• [TASK OBJECTIVE] Copy out the data starting at the line that contains "Screenshot is 172x644." and ending at the line that contains "Quality Control (90, 21)", with no changes.

• [DATA SECTION]

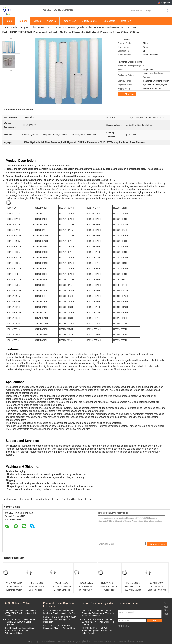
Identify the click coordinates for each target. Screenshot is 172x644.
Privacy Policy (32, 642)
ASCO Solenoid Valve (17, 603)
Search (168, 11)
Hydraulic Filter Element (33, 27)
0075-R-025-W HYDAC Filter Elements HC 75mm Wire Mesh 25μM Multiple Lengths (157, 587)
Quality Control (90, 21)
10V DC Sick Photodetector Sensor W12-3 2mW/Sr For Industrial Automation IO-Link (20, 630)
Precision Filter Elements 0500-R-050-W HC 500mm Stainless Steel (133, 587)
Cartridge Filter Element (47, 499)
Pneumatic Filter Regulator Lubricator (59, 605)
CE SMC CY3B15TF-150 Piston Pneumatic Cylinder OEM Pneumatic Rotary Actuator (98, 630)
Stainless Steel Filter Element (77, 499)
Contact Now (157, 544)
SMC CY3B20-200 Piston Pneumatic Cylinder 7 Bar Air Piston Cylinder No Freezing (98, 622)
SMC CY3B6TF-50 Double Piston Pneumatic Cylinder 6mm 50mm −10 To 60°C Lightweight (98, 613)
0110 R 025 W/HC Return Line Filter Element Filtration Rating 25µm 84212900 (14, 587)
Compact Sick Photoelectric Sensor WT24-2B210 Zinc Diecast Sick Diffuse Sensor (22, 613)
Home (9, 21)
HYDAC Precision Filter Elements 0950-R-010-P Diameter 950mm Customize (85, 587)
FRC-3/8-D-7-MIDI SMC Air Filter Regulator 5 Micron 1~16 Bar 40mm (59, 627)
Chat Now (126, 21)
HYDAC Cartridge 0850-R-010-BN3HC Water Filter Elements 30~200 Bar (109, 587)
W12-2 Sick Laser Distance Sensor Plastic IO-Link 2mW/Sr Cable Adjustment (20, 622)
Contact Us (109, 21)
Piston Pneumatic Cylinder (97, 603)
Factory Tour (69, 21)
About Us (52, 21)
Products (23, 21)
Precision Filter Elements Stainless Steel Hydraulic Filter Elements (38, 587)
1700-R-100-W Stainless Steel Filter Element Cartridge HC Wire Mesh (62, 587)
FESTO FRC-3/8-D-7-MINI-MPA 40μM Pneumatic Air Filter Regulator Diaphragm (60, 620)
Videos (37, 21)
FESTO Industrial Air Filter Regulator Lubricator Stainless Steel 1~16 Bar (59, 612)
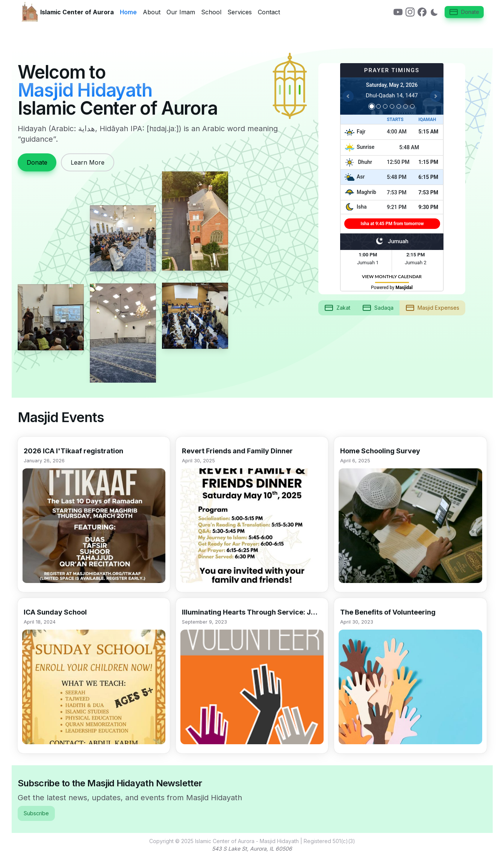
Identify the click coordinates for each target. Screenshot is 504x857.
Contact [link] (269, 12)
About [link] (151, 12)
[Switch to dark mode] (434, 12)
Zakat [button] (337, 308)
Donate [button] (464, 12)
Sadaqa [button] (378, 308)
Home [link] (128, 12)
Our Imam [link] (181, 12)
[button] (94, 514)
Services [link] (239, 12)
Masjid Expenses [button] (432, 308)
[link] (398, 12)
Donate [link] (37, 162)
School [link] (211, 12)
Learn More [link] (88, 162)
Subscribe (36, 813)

==

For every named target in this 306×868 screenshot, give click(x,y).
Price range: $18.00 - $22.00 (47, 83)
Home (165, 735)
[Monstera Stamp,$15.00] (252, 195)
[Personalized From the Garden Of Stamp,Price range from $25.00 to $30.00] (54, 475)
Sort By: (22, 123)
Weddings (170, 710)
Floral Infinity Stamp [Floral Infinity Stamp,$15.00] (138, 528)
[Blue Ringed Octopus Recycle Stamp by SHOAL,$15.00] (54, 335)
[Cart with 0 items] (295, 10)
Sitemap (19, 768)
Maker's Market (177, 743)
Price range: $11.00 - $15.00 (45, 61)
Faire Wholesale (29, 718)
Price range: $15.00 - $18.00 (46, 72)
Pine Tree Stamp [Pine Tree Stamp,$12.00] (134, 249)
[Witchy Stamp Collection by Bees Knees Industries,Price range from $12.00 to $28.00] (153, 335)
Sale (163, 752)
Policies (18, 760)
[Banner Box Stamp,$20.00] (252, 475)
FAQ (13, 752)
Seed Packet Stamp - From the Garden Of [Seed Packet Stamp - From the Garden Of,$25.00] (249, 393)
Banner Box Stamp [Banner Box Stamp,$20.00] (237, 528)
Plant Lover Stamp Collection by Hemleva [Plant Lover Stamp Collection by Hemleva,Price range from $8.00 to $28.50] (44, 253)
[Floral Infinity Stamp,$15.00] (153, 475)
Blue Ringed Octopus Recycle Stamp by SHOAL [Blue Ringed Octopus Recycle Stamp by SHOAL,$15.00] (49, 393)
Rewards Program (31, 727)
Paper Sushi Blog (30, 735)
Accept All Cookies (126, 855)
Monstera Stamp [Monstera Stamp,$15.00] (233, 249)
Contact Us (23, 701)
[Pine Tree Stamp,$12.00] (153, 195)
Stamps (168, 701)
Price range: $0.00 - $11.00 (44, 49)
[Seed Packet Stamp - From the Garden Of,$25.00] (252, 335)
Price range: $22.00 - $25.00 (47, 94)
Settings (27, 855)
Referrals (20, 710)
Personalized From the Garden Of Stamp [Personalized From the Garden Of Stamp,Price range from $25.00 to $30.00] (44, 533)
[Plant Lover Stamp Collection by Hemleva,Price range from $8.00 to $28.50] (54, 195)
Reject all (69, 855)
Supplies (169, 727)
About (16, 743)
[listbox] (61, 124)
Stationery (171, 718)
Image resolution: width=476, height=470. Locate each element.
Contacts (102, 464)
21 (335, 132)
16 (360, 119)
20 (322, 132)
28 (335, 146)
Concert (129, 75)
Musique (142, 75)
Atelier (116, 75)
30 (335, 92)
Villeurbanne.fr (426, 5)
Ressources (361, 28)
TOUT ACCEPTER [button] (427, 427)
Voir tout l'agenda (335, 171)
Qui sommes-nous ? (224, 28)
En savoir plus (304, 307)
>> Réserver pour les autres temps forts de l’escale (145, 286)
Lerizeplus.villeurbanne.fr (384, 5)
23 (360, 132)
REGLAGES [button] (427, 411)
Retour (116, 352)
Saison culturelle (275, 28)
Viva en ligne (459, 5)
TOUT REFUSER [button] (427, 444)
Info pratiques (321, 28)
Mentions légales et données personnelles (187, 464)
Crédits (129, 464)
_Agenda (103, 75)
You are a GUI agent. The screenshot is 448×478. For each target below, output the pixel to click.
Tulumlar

• [EXERCISE RESULT]
Identify the click coordinates for each target. Screenshot is 172x644.
Privacy Policy (32, 642)
ASCO Solenoid Valve (17, 603)
Search (168, 11)
Hydraulic Filter Element (33, 27)
0075-R-025-W HYDAC Filter Elements HC 75mm Wire Mesh 25μM Multiple Lengths (157, 587)
Quality Control (90, 21)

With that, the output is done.